Из слов матери Вронского:

«Это Бог нам помог — эта Сербская война. Я старый человек, ничего в этом не понимаю, но ему Бог это послал. Разумеется, мне, как матери, страшно; и главное, говорят, ce n’est pas très bien vu а Pétersbourg [на это косо смотрят в Петербурге (франц.)]. Но что же делать! Одно это могло его поднять…» (19, 360).

Кознышев — Вронскому:

«Я очень рад был услышать о вашем решении. И так уж столько нападков на добровольцев, что такой человек, как вы, поднимает их в общественном мнении» (19, 361).

Старик Щербацкий (отец Кити) — Кознышеву и Левину:

«Вот и я, — сказал князь. — Я жил за границей, читал газеты и, признаюсь, еще до Болгарских ужасов никак не понимал, почему все русские так вдруг полюбили братьев Славян, а я никакой к ним любви не чувствую? Я очень огорчался, думал, что я урод или что так Карлсбад на меня действует. Но, приехав сюда, я успокоился, вижу, что и кроме меня есть люди, интересующиеся только Россией, а не братьями славянами. Вот и Константин» (19, 388).
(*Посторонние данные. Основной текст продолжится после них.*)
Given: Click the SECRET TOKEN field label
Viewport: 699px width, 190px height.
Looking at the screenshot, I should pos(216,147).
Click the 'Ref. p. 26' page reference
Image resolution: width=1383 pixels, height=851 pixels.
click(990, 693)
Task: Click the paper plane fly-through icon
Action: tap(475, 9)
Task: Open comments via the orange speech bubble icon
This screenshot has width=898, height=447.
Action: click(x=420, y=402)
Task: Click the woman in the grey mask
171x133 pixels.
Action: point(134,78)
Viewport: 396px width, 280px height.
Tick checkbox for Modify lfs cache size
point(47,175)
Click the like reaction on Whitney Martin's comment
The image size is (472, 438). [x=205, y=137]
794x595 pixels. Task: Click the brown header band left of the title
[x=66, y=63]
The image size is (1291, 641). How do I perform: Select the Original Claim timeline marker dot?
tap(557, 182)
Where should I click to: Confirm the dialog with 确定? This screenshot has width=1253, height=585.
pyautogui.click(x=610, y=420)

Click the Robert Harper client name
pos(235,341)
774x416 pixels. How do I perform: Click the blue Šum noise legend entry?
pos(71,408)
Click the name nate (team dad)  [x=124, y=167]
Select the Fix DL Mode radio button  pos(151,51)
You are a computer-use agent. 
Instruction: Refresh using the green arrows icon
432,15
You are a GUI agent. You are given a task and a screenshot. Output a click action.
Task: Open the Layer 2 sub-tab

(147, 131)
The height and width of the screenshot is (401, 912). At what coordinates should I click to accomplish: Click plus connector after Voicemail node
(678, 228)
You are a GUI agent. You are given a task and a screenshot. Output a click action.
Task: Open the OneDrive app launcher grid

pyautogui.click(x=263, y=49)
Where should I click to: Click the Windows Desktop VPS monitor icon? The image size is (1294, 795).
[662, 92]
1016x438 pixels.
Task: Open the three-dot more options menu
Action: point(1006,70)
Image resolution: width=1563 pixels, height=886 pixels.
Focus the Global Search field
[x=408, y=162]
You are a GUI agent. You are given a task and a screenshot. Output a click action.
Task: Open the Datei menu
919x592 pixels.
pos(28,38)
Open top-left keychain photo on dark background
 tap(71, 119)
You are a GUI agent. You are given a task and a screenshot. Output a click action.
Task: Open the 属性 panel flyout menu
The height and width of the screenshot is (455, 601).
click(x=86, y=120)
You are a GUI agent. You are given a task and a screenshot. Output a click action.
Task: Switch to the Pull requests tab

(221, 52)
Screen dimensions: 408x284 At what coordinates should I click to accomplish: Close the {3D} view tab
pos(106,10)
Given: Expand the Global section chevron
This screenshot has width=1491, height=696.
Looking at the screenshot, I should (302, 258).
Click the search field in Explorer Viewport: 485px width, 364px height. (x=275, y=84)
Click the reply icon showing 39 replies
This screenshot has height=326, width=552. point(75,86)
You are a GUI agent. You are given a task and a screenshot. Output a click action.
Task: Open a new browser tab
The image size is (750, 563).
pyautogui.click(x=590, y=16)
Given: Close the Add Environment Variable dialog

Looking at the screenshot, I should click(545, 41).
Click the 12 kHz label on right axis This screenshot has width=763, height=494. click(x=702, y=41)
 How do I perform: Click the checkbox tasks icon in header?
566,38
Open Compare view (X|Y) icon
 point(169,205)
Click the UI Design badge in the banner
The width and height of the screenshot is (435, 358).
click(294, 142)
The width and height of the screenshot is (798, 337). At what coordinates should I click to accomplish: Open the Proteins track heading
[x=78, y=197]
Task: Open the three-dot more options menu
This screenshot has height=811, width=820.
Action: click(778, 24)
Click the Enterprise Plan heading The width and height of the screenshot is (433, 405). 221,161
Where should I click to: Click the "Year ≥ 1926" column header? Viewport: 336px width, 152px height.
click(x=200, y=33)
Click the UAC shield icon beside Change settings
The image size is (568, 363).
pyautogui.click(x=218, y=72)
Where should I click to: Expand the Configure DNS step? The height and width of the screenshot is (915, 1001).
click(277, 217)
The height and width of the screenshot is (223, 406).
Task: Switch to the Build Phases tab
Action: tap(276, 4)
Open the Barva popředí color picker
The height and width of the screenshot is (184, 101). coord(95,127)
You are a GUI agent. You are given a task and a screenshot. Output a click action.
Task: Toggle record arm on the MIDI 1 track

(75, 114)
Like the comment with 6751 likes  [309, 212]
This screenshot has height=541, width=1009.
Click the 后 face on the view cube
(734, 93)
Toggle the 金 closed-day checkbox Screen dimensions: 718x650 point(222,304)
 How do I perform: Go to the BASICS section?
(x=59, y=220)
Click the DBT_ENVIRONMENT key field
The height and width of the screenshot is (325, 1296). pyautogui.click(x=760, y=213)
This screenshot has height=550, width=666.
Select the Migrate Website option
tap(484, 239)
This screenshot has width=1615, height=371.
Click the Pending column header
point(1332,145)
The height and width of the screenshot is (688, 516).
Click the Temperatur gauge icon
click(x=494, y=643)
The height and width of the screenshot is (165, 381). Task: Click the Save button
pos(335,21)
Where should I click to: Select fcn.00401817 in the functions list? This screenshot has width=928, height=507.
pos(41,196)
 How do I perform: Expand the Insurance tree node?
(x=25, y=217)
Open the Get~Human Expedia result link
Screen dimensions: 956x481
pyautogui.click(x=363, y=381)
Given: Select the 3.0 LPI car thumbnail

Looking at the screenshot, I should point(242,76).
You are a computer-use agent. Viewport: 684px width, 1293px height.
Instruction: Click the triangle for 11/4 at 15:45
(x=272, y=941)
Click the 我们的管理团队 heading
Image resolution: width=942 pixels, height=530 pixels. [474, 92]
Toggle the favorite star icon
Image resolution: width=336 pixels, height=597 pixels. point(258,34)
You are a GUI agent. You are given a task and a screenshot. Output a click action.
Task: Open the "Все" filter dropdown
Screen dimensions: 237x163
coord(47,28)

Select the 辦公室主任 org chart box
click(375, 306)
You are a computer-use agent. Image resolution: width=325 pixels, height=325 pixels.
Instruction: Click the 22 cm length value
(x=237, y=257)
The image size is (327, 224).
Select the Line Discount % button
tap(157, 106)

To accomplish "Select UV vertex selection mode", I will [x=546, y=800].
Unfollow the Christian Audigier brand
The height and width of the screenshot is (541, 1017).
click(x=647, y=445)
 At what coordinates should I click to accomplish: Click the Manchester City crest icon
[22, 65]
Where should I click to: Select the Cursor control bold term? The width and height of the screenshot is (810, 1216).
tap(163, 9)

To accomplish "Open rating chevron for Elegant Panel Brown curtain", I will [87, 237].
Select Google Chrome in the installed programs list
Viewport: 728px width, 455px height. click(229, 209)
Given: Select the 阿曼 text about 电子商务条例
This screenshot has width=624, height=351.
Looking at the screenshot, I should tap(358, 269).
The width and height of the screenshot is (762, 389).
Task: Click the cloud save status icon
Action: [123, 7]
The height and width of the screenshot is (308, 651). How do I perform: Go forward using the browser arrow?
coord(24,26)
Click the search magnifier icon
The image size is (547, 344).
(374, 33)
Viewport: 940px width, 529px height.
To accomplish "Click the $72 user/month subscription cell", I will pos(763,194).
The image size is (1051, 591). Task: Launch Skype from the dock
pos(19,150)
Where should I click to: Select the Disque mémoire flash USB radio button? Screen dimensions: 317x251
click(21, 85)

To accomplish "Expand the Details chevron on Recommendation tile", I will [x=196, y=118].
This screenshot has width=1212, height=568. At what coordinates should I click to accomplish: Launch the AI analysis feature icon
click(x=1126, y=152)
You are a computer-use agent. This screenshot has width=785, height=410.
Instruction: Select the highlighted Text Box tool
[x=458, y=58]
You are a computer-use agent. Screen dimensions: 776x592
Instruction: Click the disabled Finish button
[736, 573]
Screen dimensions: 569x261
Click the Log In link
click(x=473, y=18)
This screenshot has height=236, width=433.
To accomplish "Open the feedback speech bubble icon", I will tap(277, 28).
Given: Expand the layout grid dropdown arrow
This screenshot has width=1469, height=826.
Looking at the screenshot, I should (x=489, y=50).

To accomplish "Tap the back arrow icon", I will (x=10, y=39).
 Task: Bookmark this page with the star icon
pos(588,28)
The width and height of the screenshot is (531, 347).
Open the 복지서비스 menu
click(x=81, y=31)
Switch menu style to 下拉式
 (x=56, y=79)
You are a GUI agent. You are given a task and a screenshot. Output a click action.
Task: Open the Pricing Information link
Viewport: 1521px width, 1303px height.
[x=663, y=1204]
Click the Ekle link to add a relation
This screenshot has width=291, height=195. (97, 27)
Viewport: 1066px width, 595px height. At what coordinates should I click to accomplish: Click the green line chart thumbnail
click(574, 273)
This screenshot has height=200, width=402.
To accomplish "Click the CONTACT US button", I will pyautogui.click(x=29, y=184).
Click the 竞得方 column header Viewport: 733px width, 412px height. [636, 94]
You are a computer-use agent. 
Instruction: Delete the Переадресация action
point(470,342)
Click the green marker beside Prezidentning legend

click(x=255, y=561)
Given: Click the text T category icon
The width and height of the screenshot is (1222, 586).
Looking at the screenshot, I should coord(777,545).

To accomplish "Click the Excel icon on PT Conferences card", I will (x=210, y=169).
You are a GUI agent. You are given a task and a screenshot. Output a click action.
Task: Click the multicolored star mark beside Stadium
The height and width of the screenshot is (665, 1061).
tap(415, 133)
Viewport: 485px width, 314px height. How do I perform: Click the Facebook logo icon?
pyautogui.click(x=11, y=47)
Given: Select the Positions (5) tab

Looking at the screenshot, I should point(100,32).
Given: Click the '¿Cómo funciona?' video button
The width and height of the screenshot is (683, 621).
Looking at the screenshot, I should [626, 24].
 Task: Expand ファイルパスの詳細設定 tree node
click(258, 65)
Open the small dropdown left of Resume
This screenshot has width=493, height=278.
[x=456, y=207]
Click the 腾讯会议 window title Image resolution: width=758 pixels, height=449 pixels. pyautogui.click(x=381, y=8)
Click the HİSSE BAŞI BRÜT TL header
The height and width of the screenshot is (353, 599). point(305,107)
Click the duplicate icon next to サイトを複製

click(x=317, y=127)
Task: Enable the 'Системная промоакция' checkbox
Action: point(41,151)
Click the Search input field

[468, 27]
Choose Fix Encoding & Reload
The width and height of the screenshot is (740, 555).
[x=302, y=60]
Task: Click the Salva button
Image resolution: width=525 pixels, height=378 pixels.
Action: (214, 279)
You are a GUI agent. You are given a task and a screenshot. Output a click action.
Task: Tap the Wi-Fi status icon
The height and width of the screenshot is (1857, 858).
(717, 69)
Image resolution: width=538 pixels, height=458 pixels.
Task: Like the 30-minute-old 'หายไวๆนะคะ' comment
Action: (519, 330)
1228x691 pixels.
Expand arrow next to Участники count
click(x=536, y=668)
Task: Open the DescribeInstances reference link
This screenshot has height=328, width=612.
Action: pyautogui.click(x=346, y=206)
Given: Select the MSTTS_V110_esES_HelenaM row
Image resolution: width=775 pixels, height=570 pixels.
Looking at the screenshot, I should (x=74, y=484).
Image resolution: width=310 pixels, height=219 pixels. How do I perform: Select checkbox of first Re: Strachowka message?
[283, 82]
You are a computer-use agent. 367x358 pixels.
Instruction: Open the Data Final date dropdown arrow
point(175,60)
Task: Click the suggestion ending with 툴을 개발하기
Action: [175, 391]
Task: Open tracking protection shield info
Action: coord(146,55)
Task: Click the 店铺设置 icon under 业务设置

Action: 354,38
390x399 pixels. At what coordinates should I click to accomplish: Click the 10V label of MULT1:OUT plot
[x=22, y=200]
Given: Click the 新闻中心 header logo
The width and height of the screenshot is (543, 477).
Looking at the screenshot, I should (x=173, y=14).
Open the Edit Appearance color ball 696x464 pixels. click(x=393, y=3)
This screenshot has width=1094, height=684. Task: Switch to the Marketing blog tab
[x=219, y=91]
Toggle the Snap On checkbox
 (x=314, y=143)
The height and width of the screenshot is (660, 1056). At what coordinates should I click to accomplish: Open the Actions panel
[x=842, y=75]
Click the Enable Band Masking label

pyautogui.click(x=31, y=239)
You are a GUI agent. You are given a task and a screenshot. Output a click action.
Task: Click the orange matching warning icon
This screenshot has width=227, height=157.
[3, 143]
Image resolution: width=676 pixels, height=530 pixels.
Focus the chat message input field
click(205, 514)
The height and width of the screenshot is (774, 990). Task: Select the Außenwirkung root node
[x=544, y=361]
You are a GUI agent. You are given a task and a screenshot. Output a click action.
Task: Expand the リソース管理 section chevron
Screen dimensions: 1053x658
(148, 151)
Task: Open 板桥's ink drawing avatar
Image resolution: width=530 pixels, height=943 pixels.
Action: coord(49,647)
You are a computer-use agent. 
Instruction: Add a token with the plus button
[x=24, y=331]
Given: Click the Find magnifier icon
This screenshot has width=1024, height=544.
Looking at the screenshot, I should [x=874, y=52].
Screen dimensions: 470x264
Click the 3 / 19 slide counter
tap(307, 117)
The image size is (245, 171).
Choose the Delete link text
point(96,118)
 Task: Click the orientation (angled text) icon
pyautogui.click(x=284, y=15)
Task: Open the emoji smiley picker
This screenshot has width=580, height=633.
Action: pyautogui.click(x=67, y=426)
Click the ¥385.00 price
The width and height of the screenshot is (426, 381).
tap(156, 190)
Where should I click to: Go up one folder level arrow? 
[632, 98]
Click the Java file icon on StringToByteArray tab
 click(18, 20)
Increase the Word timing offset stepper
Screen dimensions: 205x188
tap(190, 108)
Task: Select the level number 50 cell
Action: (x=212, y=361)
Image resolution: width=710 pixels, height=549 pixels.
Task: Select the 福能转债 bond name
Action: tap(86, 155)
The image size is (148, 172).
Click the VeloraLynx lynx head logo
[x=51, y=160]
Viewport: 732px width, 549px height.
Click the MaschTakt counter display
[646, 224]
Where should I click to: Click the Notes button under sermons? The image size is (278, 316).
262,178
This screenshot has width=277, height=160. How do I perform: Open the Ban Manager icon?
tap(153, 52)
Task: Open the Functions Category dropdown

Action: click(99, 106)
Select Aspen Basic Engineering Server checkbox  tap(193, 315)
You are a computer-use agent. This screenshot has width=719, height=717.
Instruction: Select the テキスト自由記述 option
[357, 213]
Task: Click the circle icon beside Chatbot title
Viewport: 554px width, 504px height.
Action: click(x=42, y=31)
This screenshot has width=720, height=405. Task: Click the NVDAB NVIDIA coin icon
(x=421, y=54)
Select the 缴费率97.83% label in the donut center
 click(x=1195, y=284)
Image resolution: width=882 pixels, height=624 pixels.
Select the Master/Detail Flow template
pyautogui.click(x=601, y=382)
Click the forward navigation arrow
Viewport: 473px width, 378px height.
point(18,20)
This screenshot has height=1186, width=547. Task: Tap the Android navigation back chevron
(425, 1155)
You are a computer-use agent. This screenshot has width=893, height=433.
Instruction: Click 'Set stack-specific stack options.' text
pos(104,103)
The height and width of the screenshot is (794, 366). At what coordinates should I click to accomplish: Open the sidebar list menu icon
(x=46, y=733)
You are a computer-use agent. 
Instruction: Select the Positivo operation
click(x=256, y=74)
Известно, что в правительстве России, как и в светском обществе, были те, кто не разделял патриотических и славянофильских идей и настроений, выступал против добровольцев и участия России в освободительной сербско-турецкой войне, в которой формально Россия не участвовала. Прозападная направленность отношения к славянам была преобладающей. В сербской среде даже ходили слухи, что русскими владеют немцы, и они дома не хозяева. Причина же, скорее всего, заключалась в незавершенности реформы в армии. Однако как бы там ни было, в 1860-е гг. весьма заметной стала идея славянского единения, она приобрела всенародный характер, и Александр II не мог не почувствовать этого и поддержал славянское братство со стороны русского престола.

Жестокость турецких оккупантов была чудовищной. Сербия и Черногория, не имея опыта ведения больших войн, ответили на зверства завоевателей объявлением войны Турции. Результаты были катастрофическими: несмотря на героическое сопротивление 6000 русских добровольцев, 40-тысячная необученная армия сербов была не однажды разбита турками. Война была проиграна и, чтобы разрешить военный конфликт миром и в пользу Сербии, потребовалось вмешательство Александра II, пригрозившего туркам введением 200-тысячной армии на территорию Османской империи. По сути, тысячи жизней русских ополченцев были принесены в жертву чуть ли не напрасно. Оказалось, что достаточно ультиматума со стороны России, чтобы турки отступили и Сербия получила свободу. Бессмысленность бойни на сербской земле была очевидной.

Прошедший по дорогам Крымской войны, осмысливший войну «как противное человеческому разуму и всей человеческой природе событие», Толстой не мог не задуматься над таким явлением, как русское добровольческое ополчение во имя славян, живущих за тысячу километров. Оно казалось ему навязанным сверху и модным по распространению. Коллективный гипноз не вызывал в нем сочувствия. Напротив, считал Толстой, он мешал человеку осознать смысл того, что он совершает.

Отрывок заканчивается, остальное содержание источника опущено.